**TASK 1**
In the sermon, give the stretch from "Three times a year – on the pilgrimage" through "encounter with God." again, switching "Talmud" to "Gemara".
**TASK 2**
Rewrite the paragraph of the sermon that begins "Of course, we don't believe that God can literally be seen" in a shorter form, keeping its main facts.

This is a sermon I gave this past Shabbat at our congregation. We have two minyanim of people in our larger sanctuary spaces and then Livestream the services to our members at home. Although I refer to our synagogue – Beth Yeshurun – this could easily refer to any synagogue or place of worship.
It is good to see you all here this morning. And it’s good to be seen by you, including those of you whom I can’t see myself because you are watching at home.
Seeing. And being seen. It is a very human need.
Now, of course, I know that there are some people who cannot see. And for them I would translate the verb “seeing” to one or more of the other human senses that they use to recognize the presence of another human being. But I want to talk about “seeing” this morning because that is the word our Torah portion this morning almost literally begins and ends with.
The portion opens with Moses saying to the Israelites, “See, this day I set before you blessing and curse. Blessing if you obey the commandments of the LORD … and curse, if you do not obey [them] …” (Deuteronomy 11:26-28)
And the portion ends with one of the five times[i] that the holidays of the Jewish Calendar are listed. It concludes the list of festivals with these words: “Three times a year – on the Feast of Unleavened Bread, on the Feast of Weeks, and on the Feast of Booths – all your males shall be seen by the LORD in the place that He will choose. They shall not be seen empty-handed, but each with his own gift …” (Deuteronomy 16:16)
I want to talk about this last use of the word “seeing” first.
Three times a year – on the pilgrimage festivals – the Israelites were to make a pilgrimage to Jerusalem to be seen by God at the Temple. And the Talmud [Hagiga 2a and 4b] suggests a playful second meaning. Because, as we know, the Hebrew in the Torah has no vowels, the words can change meaning if we supply different vowels. The word we read as “to be seen” by God, can also be read as “they will see God” if the vowels are changed. And so, the Talmud suggests, one used to go to the Temple not just to be seen by God, but also to see God, to have an encounter with God.
Of course, we don’t believe that God can literally be seen. “No one can see Me and live” God tells Moses. (Exodus 33:20) But you can imagine the awesome experience our ancestors had when they went up to the Temple Mount and stood in the grand courtyard with all its awesome furnishings, and saw the crowds of people coming to worship, and heard the Levite choir singing Psalms to the accompaniment of the Levite orchestra. They would be bringing a gift to God to say “thank you” for being alive, for the harvest, for friends and family, or for whatever other reasons. What an awesome experience our ancestors must have felt. And no doubt they felt God’s presence there with them. “Seeing,” let’s say, with a spiritual camera lens that captures transcendent waves of luminescence.
So, our ancestors would gather at the Temple to see God and to be seen by God.

**ENTRIES SHOWN**

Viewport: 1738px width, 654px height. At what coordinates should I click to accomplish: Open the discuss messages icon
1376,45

--

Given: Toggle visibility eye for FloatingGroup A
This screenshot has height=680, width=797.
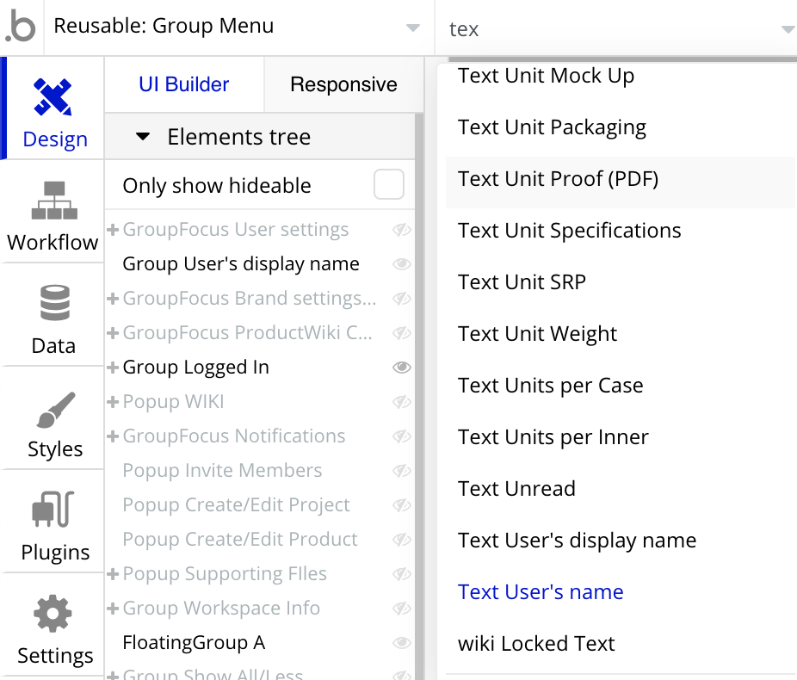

**FINAL ANSWER 1**
Three times a year – on the pilgrimage festivals – the Israelites were to make a pilgrimage to Jerusalem to be seen by God at the Temple. And the Gemara [Hagiga 2a and 4b] suggests a playful second meaning. Because, as we know, the Hebrew in the Torah has no vowels, the words can change meaning if we supply different vowels. The word we read as “to be seen” by God, can also be read as “they will see God” if the vowels are changed. And so, the Gemara suggests, one used to go to the Temple not just to be seen by God, but also to see God, to have an encounter with God.

**FINAL ANSWER 2**
God cannot literally be seen; as God tells Moses, "No one can see Me and live" (Exodus 33:20). Still, our ancestors had an awesome experience at the Temple Mount. They stood in the grand courtyard among its furnishings and the crowds of worshipers, and they heard the Levite choir sing Psalms with the Levite orchestra. They brought gifts to thank God for life, the harvest, friends and family, and more. No doubt they felt God's presence, "seeing" with a spiritual camera lens that captures transcendent waves of luminescence.